## INPUT

- - - -

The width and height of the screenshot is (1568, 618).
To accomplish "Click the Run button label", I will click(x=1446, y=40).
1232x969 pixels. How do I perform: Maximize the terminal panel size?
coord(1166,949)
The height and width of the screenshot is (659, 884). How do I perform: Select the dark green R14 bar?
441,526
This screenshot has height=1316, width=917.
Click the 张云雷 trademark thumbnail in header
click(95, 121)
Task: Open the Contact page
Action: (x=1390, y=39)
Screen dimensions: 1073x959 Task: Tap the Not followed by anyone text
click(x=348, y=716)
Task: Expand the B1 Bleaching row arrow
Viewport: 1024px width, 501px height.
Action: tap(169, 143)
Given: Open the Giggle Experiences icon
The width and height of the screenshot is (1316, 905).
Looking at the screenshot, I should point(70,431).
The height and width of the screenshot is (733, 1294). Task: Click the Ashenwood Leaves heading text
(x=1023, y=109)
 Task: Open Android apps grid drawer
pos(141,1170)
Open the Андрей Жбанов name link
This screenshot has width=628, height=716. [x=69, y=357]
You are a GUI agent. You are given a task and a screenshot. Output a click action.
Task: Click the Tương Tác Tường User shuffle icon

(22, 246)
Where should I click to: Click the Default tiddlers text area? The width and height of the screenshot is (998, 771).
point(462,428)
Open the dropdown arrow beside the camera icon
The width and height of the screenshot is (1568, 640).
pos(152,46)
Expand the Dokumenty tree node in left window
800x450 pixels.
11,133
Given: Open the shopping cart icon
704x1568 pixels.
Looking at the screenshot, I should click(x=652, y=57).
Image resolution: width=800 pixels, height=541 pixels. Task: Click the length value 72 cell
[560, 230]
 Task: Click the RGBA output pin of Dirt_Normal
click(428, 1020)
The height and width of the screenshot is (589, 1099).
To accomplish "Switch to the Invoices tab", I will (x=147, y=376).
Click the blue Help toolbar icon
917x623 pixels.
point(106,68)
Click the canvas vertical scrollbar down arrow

- - - -

## WORK REQUEST
Retype the records above, but only those lines that fall between the line containing "Task: Open Android apps grid drawer" and the line containing "Open the dropdown", with both of those lines included, exactly as written.

## RESULT
 Task: Open Android apps grid drawer
pos(141,1170)
Open the Андрей Жбанов name link
This screenshot has width=628, height=716. [x=69, y=357]
You are a GUI agent. You are given a task and a screenshot. Output a click action.
Task: Click the Tương Tác Tường User shuffle icon

(22, 246)
Where should I click to: Click the Default tiddlers text area? The width and height of the screenshot is (998, 771).
point(462,428)
Open the dropdown arrow beside the camera icon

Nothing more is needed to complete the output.